▸ **RECORD SET**:
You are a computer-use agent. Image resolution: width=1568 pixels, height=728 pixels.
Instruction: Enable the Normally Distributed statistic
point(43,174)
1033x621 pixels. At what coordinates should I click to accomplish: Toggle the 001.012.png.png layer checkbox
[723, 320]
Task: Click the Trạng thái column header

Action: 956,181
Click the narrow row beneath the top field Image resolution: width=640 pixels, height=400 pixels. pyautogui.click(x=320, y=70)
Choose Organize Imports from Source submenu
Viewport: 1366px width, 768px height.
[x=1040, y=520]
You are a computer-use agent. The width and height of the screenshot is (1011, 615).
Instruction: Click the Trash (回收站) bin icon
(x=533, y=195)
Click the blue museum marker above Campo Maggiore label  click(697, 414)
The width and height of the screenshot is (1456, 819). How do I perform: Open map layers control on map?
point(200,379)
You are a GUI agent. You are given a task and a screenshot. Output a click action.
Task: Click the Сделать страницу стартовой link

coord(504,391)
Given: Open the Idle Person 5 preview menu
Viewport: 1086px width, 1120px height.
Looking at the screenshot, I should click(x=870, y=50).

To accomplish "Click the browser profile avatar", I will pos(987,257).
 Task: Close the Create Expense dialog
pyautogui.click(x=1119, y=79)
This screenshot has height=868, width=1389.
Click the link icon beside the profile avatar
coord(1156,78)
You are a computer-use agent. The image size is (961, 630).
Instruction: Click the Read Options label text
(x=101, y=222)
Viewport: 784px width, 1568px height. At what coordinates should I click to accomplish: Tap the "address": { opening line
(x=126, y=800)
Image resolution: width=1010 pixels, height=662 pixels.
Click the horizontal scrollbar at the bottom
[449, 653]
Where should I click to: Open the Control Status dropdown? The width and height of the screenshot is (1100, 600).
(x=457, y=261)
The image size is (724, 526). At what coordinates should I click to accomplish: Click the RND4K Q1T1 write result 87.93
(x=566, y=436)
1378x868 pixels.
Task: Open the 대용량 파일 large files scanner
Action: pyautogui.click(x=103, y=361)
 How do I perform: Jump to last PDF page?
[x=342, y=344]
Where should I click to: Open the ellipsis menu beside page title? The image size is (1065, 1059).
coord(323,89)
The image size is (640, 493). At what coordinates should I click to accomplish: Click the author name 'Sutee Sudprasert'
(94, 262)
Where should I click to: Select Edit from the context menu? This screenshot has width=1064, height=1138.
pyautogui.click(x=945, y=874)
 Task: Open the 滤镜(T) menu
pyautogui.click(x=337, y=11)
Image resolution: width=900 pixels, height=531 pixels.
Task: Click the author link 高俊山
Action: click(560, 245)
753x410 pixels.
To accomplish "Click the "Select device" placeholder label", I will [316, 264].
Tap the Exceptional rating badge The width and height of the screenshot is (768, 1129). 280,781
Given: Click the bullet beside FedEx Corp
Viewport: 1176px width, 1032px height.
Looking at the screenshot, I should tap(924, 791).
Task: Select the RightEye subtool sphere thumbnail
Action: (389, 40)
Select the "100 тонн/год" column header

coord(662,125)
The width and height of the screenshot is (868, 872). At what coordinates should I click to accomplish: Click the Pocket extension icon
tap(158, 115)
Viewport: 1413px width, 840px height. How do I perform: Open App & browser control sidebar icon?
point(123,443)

▸ **PROBLEM TO SOLVE**:
Copy every line of the data above exactly, in the same order.

▸ **EXERCISE SOLUTION**:
You are a computer-use agent. Image resolution: width=1568 pixels, height=728 pixels.
Instruction: Enable the Normally Distributed statistic
point(43,174)
1033x621 pixels. At what coordinates should I click to accomplish: Toggle the 001.012.png.png layer checkbox
[723, 320]
Task: Click the Trạng thái column header

Action: 956,181
Click the narrow row beneath the top field Image resolution: width=640 pixels, height=400 pixels. pyautogui.click(x=320, y=70)
Choose Organize Imports from Source submenu
Viewport: 1366px width, 768px height.
[x=1040, y=520]
You are a computer-use agent. The width and height of the screenshot is (1011, 615).
Instruction: Click the Trash (回收站) bin icon
(x=533, y=195)
Click the blue museum marker above Campo Maggiore label  click(697, 414)
The width and height of the screenshot is (1456, 819). How do I perform: Open map layers control on map?
point(200,379)
You are a GUI agent. You are given a task and a screenshot. Output a click action.
Task: Click the Сделать страницу стартовой link

coord(504,391)
Given: Open the Idle Person 5 preview menu
Viewport: 1086px width, 1120px height.
Looking at the screenshot, I should click(x=870, y=50).

To accomplish "Click the browser profile avatar", I will pos(987,257).
 Task: Close the Create Expense dialog
pyautogui.click(x=1119, y=79)
This screenshot has height=868, width=1389.
Click the link icon beside the profile avatar
coord(1156,78)
You are a computer-use agent. The image size is (961, 630).
Instruction: Click the Read Options label text
(x=101, y=222)
Viewport: 784px width, 1568px height. At what coordinates should I click to accomplish: Tap the "address": { opening line
(x=126, y=800)
Image resolution: width=1010 pixels, height=662 pixels.
Click the horizontal scrollbar at the bottom
[449, 653]
Where should I click to: Open the Control Status dropdown? The width and height of the screenshot is (1100, 600).
(x=457, y=261)
The image size is (724, 526). At what coordinates should I click to accomplish: Click the RND4K Q1T1 write result 87.93
(x=566, y=436)
1378x868 pixels.
Task: Open the 대용량 파일 large files scanner
Action: pyautogui.click(x=103, y=361)
 How do I perform: Jump to last PDF page?
[x=342, y=344]
Where should I click to: Open the ellipsis menu beside page title? The image size is (1065, 1059).
coord(323,89)
The image size is (640, 493). At what coordinates should I click to accomplish: Click the author name 'Sutee Sudprasert'
(94, 262)
Where should I click to: Select Edit from the context menu? This screenshot has width=1064, height=1138.
pyautogui.click(x=945, y=874)
 Task: Open the 滤镜(T) menu
pyautogui.click(x=337, y=11)
Image resolution: width=900 pixels, height=531 pixels.
Task: Click the author link 高俊山
Action: click(560, 245)
753x410 pixels.
To accomplish "Click the "Select device" placeholder label", I will [316, 264].
Tap the Exceptional rating badge The width and height of the screenshot is (768, 1129). 280,781
Given: Click the bullet beside FedEx Corp
Viewport: 1176px width, 1032px height.
Looking at the screenshot, I should tap(924, 791).
Task: Select the RightEye subtool sphere thumbnail
Action: (389, 40)
Select the "100 тонн/год" column header

coord(662,125)
The width and height of the screenshot is (868, 872). At what coordinates should I click to accomplish: Click the Pocket extension icon
tap(158, 115)
Viewport: 1413px width, 840px height. How do I perform: Open App & browser control sidebar icon?
point(123,443)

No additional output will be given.